Requirement:
From the entries, copy every line that carries the string "value".

Exercise materials:

Start of Block

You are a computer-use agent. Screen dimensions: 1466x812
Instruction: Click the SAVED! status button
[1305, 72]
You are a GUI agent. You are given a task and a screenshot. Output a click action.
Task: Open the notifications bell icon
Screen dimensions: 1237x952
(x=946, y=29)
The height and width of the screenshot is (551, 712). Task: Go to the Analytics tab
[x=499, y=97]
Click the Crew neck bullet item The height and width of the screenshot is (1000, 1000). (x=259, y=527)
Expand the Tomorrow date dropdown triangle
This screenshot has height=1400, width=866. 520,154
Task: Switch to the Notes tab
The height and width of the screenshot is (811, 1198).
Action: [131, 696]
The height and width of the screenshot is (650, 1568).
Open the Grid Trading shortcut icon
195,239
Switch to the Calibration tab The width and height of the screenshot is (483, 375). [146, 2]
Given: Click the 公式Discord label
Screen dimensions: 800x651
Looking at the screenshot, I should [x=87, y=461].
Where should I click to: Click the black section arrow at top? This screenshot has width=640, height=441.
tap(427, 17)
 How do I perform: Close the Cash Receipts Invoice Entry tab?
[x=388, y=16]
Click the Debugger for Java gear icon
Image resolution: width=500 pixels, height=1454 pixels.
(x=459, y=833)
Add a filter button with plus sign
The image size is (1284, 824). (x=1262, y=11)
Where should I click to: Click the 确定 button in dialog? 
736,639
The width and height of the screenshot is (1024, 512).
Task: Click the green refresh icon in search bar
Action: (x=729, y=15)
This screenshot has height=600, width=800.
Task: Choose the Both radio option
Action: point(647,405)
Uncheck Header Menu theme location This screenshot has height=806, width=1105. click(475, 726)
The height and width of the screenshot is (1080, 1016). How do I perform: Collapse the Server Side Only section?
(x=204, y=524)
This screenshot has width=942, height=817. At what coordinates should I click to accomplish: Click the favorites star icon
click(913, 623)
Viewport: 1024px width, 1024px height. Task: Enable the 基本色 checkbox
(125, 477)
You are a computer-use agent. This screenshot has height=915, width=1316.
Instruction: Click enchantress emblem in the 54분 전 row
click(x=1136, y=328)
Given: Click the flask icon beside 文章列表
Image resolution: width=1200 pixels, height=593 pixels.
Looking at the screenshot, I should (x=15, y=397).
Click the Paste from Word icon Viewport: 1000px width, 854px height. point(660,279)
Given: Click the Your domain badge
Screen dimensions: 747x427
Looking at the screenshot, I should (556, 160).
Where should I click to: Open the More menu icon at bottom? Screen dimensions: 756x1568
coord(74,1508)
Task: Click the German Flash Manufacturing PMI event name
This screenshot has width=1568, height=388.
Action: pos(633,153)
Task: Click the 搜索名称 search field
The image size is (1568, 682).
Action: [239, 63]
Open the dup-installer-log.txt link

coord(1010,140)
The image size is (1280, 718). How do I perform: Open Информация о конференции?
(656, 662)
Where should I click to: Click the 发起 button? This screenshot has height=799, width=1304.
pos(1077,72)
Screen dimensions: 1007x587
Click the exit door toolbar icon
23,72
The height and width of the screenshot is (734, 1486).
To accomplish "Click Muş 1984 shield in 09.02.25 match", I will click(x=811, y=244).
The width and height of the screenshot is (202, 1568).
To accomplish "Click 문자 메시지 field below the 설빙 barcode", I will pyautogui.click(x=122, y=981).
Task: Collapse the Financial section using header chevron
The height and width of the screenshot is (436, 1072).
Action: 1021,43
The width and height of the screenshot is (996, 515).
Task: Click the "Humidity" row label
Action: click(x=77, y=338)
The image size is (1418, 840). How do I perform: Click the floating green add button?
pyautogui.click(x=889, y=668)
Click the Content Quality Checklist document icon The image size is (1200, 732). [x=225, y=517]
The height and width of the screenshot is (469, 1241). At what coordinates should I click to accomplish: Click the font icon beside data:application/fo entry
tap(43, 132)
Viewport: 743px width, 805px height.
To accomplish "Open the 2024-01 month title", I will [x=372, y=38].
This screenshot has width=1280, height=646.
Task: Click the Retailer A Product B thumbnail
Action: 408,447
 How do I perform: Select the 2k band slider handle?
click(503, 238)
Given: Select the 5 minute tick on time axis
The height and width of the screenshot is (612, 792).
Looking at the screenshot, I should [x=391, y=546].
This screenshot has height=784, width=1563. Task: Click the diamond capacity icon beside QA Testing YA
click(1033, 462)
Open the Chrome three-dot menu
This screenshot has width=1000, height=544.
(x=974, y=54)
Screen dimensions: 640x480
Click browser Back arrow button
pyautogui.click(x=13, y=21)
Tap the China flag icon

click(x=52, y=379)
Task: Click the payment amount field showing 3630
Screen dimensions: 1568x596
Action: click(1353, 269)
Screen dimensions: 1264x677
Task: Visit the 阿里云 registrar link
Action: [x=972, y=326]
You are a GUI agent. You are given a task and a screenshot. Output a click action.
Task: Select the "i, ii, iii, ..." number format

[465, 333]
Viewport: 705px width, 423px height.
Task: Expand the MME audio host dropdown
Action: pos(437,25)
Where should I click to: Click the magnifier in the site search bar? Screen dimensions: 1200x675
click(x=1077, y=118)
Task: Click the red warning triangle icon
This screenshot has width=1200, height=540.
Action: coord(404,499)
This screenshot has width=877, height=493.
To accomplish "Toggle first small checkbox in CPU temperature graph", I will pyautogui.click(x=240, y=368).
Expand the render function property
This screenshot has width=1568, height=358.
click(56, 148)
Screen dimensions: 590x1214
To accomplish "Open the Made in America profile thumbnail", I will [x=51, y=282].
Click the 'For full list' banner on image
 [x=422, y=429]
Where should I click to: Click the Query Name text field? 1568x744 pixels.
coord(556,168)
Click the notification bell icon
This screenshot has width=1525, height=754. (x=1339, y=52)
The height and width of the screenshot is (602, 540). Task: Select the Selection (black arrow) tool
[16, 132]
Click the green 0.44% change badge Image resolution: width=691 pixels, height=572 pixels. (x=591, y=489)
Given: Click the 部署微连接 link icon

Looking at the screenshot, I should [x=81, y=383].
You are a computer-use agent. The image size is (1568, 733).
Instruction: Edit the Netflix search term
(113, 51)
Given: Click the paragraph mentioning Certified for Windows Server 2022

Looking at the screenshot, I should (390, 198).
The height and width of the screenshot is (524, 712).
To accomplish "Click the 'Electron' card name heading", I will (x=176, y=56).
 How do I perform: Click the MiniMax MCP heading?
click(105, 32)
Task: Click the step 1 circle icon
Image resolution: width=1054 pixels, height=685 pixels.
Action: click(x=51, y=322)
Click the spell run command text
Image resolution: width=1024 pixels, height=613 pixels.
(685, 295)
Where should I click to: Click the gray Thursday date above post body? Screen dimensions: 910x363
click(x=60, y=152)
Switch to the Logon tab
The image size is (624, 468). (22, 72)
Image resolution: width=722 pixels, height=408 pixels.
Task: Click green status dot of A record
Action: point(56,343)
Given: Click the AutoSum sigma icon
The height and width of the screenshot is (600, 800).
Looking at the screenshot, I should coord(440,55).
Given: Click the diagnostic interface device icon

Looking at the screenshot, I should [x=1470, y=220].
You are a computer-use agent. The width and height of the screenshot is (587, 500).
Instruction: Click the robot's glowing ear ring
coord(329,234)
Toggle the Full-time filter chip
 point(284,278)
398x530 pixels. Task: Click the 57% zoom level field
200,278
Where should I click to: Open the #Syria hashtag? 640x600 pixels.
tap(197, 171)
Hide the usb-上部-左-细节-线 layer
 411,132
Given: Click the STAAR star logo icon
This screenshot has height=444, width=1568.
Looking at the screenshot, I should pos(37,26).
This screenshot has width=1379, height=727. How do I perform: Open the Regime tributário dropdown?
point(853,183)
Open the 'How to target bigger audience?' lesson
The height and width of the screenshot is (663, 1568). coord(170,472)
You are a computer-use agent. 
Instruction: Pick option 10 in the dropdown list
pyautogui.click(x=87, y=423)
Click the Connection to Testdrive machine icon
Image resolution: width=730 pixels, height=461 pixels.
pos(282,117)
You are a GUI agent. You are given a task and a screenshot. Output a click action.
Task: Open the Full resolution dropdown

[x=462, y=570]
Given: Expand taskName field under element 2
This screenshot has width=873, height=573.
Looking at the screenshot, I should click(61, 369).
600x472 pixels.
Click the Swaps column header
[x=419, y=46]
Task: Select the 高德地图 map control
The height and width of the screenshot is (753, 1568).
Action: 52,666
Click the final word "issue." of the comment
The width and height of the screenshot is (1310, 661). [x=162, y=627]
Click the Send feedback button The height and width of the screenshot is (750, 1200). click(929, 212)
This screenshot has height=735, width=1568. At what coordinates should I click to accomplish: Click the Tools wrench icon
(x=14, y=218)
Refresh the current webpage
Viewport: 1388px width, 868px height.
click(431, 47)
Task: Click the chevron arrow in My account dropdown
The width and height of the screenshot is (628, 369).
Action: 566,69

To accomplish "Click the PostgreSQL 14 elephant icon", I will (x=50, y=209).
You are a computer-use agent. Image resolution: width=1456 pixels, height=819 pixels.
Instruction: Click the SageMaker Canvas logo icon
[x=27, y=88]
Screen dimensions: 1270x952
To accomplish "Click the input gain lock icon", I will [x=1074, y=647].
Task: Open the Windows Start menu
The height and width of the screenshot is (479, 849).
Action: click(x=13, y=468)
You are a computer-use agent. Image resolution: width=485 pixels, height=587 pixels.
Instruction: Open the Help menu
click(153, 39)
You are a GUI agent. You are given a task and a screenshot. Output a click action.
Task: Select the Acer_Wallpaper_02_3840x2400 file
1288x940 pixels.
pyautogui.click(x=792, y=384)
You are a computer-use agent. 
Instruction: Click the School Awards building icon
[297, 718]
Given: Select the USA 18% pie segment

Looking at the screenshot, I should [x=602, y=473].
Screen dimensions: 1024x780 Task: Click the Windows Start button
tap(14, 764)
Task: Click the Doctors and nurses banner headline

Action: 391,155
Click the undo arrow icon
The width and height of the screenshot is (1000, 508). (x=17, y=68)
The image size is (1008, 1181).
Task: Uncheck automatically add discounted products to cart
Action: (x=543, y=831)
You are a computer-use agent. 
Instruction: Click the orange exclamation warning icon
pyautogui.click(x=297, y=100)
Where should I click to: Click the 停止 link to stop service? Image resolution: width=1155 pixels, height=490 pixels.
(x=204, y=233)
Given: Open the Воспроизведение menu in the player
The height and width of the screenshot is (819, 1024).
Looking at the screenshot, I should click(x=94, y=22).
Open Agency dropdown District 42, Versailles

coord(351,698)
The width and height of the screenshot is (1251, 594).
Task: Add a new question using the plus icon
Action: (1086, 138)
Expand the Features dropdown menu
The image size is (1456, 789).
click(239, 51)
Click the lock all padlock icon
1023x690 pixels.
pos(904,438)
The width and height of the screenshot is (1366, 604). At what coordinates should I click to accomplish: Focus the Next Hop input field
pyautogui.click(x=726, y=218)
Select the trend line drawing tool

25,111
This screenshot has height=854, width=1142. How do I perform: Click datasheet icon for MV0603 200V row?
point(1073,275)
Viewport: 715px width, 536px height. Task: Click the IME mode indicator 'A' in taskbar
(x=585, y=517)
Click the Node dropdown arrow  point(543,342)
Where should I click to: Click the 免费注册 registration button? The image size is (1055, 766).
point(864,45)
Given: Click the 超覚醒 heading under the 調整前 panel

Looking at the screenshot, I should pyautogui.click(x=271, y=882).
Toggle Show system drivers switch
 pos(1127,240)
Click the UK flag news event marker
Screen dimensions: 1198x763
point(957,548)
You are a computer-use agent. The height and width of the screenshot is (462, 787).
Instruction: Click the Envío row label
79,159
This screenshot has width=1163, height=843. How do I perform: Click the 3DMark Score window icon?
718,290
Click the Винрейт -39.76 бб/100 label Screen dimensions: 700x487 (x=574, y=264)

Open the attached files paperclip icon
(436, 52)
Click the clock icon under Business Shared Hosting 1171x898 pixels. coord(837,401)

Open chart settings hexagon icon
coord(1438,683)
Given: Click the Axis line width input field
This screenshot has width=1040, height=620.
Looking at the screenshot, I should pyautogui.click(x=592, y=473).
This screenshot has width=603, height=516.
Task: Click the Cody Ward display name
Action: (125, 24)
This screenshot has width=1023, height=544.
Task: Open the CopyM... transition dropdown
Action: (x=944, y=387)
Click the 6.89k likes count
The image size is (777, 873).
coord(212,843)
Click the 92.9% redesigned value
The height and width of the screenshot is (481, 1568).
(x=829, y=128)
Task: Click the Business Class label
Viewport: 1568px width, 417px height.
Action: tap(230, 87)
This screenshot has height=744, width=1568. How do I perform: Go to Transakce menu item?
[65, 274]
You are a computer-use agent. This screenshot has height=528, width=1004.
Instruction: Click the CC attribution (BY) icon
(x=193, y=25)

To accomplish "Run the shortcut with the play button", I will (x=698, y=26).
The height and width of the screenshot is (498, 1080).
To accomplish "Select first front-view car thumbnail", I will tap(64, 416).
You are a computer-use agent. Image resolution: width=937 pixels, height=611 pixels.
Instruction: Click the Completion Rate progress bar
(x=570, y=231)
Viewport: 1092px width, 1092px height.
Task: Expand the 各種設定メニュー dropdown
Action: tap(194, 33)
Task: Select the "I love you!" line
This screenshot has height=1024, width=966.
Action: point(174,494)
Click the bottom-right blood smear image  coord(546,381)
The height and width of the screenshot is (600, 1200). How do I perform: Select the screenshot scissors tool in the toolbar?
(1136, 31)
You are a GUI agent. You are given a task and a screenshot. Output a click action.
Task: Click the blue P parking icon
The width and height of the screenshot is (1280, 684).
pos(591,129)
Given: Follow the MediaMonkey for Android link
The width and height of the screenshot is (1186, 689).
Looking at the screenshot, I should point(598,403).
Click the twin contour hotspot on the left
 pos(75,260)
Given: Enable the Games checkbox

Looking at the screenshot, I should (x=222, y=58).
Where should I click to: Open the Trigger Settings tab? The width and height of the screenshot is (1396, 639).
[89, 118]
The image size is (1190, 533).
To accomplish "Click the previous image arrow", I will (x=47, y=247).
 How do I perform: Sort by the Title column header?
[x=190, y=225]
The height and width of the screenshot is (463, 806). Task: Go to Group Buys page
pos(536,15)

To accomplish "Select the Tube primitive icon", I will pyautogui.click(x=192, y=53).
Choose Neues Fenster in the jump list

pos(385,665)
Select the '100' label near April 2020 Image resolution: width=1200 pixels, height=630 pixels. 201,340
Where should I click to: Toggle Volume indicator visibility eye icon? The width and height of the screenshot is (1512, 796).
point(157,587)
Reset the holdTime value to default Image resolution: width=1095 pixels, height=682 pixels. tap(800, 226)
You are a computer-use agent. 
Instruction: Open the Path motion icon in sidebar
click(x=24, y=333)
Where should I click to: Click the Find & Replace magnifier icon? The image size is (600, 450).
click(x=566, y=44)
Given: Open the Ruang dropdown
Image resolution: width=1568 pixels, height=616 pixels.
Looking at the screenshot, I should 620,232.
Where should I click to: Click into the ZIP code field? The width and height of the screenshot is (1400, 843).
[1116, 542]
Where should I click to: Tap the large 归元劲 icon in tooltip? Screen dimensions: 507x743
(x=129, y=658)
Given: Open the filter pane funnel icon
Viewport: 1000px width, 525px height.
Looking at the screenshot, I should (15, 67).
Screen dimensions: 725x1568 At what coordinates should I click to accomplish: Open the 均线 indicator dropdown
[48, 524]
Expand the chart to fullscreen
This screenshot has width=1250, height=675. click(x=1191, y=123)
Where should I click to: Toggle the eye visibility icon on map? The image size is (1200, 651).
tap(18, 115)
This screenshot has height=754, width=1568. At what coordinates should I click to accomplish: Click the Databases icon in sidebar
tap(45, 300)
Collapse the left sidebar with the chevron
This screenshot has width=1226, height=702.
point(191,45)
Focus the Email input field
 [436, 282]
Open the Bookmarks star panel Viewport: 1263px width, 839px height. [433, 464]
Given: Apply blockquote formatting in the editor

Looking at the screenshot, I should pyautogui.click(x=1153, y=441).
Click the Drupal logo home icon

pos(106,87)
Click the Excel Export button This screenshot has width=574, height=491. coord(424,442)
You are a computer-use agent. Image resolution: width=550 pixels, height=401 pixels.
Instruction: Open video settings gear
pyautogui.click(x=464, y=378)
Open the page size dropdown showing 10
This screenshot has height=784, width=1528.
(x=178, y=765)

End of Block

Answer space:
Click the 92.9% redesigned value
Reset the holdTime value to default Image resolution: width=1095 pixels, height=682 pixels. tap(800, 226)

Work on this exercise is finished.